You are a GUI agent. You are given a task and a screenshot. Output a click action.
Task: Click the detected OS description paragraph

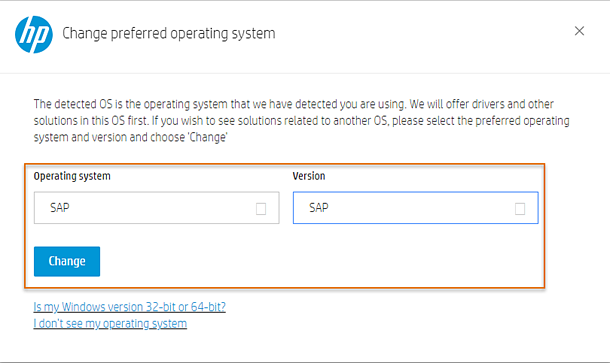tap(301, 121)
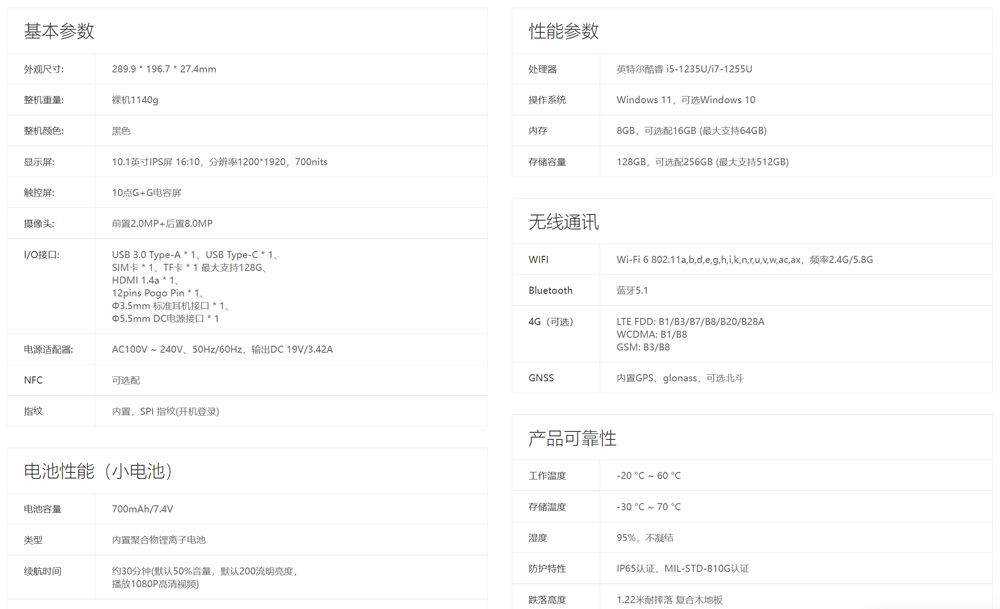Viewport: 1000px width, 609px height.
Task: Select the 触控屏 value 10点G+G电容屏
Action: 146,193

• • • • •

**Work item**: Without the pictures, print all of the records exactly.

**Result**:
You are a GUI agent. You are given a task and a screenshot. Output a click action.
Task: Click the detected OS description paragraph

tap(301, 121)
Viewport: 1000px width, 609px height.
Task: Select the 触控屏 value 10点G+G电容屏
Action: 146,193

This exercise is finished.